### Исходный текст
========
Человек великий украшает ныне Майнц своим присутствием. Смиренный в своем величии, скромный в славе своей, гордый одним именем воина защитника отечества; не унывавший никогда в потерях, не возносившийся от бранных успехов; искусный и храбрый, хотя не всегда счастливый полководец; благоразумный тактик и писатель; сотрудник Суворова, но не всегда верный ему помощник; герой всех времен и народов; любовь общая и слава Австрии одним словом, это эрцгерцог Карл! Ему поручена ныне осада всех французских крепостей, лежащих на берегу Рейна; слишком скромное поручение! Но брат императора, видя в нем пользу общему делу, посвятил этой пользе здоровье, труды, неусыпные попечения и дарования свои. Майнц избрал он своим лагерем и местом надзора над движениями французских гарнизонов и облегающими их союзными войсками. Строгостью дисциплины, порядком и добротой души заставляет он как своих, так и чужеземных солдат и жителей любить себя до привязанности и уважать до преданности. Спросите о нем у русского, австрийца, пруссака, баварца – и все с равным восхищением будут о нем отзываться. Позавидуйте мне, друзья мои: я его видел, я с ним говорил!
========
### Задание 1
Перескажите отрывок об эрцгерцоге Карле в двух предложениях.
### Задание 2
Ответьте по отрывку об эрцгерцоге Карле на три вопроса:
(а) Какой город эрцгерцог избрал своим лагерем?
(б) Осада каких крепостей ему поручена?
(в) Чьим сотрудником он назван?
### Задание 3
Продолжите отрывок об эрцгерцоге Карле с того места, на котором он заканчивается.
Приведённые далее строки никак не связаны с отрывком об эрцгерцоге Карле.

### Набор данных
========
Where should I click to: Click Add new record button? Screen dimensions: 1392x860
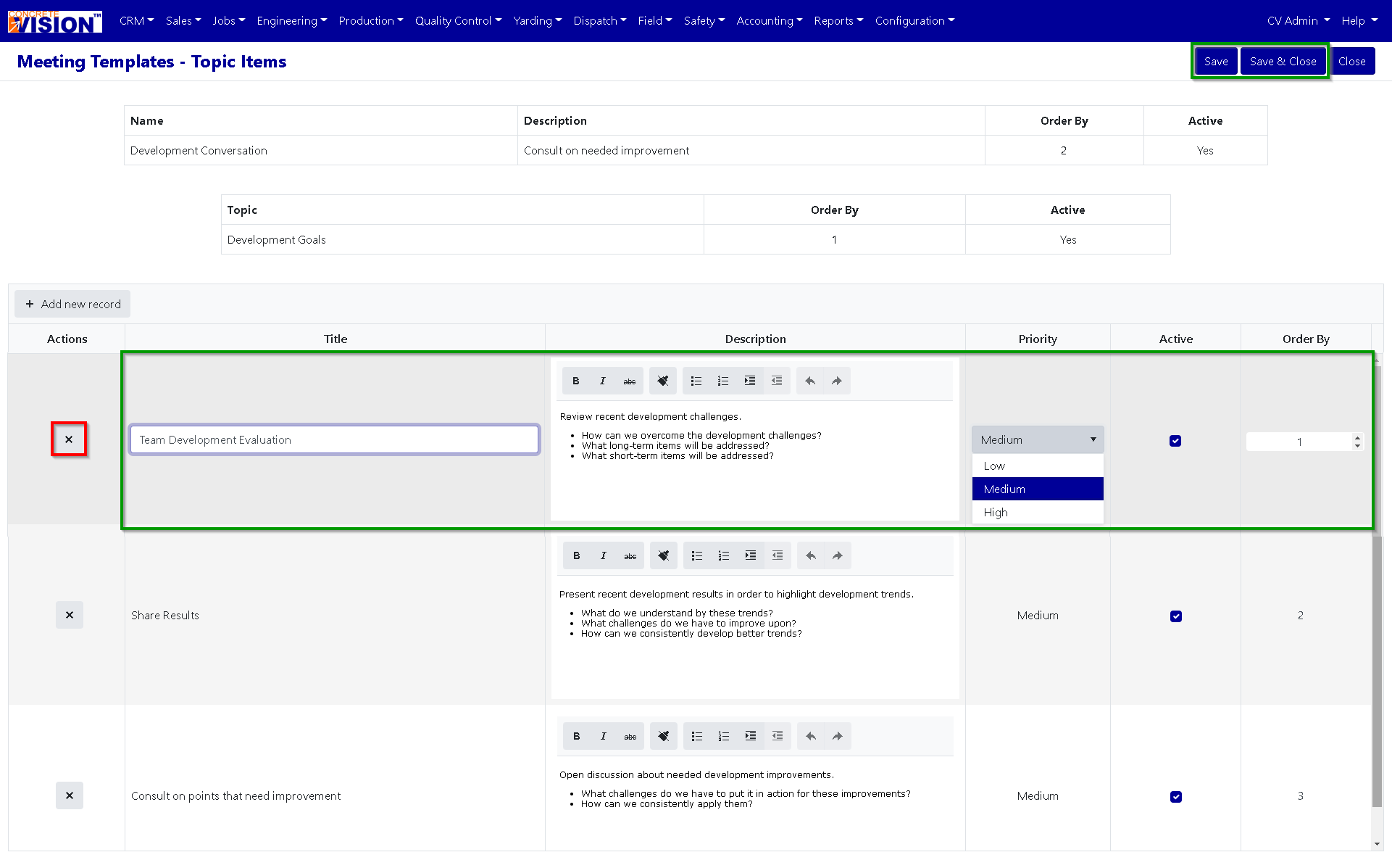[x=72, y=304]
========
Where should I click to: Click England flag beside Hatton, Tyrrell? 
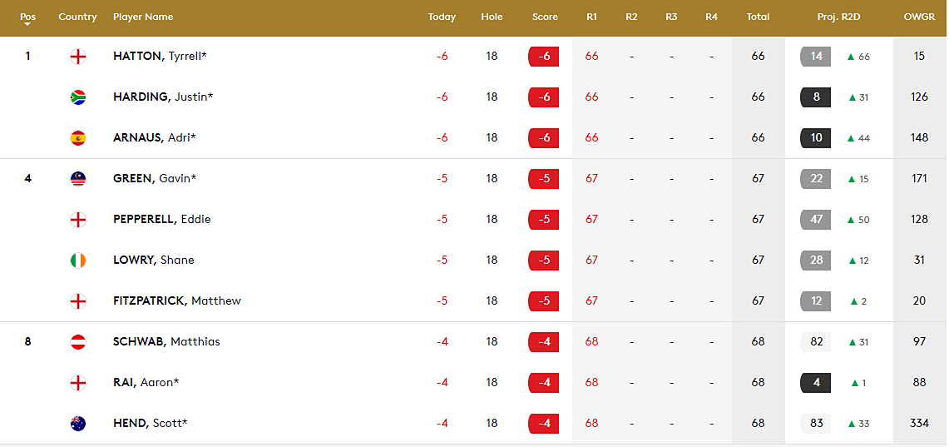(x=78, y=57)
========
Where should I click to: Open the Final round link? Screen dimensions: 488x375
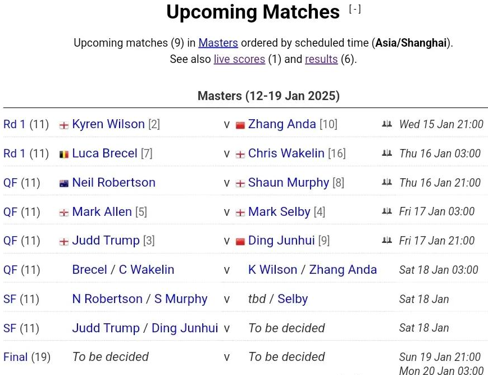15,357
========
### Ответ 1
Эрцгерцог Карл, брат императора и слава Австрии, находится в Майнце, откуда руководит порученной ему осадой всех французских крепостей на берегу Рейна. Строгостью дисциплины, порядком и добротой души он заставляет своих и чужеземных солдат и жителей любить и уважать себя, а рассказчик сообщает друзьям, что видел его и говорил с ним.

### Ответ 2
(а) Майнц.
(б) Всех французских крепостей, лежащих на берегу Рейна.
(в) Суворова.

### Ответ 3
В шесть часов утра готов он был выехать навстречу нашей гренадер-егерской бригаде и прекрасной батарейной роте полковника Нилуса, при ней находящейся. Извещен будучи начальником этих войск генерал-майором Полуектовым, что полки и рота ожидают его прибытия на этом берегу Рейна, он с небольшой свитой к ним прибыл. Сердца солдат угадали, что он им не чужеземный по деяниям своим; они слышали от своих офицеров, что он бывал в походах с Суворовым, – и встретили его громогласным «Ура!». «В какой губернии стояли эти войска и когда вышли они из мест своего расположения?» – спросил он, узнав, что они расположены были под Петербургом и выступили из квартир своих в конце марта во время половодья. «В три месяца из-под Петербурга на Рейн! Совершенно по-суворовски! – сказал он и прибавил: – Люди так свежи, так живы и здоровы, как будто выступают ныне в поход! Немудрено: воспитанникам Севера и ученикам бессмертного полководца все возможно!» Когда войска проходили мимо него церемониальным маршем, он сказал генералу моему: «Я имел честь командовать некогда храбрыми русскими солдатами; ожидал ныне этого счастья: но судьба и люди иначе расположили!..» Самый лестный отзыв, самая лучшая похвала нашим северным героям в устах истинно великого человека. Он пригласил начальников и несколько офицеров к столу. Он обедает очень рано, не по-придворному, а по-солдатски. Говорят, что он имел некогда у себя table ronde, наподобие столов рыцарских времен; свобода и равенство при нем присутствовали. Вблизи я успел лучше рассмотреть эрцгерцога. Он малого роста, худой, сухощавый; одевается просто; лицо у него очень приятное; глаза его блестят огнем ума; какая-то восхитительная улыбка покоится на устах его, особенно когда он говорит. Все окружающее его оживлено, кажется, его душой; весь двор его носит на себе признаки его любезности. Он сам занимался военными гостями своими, как ласковый, хлебосольный русский помещик; каждому офицеру сказал несколько слов, каждого обворожил этими словами.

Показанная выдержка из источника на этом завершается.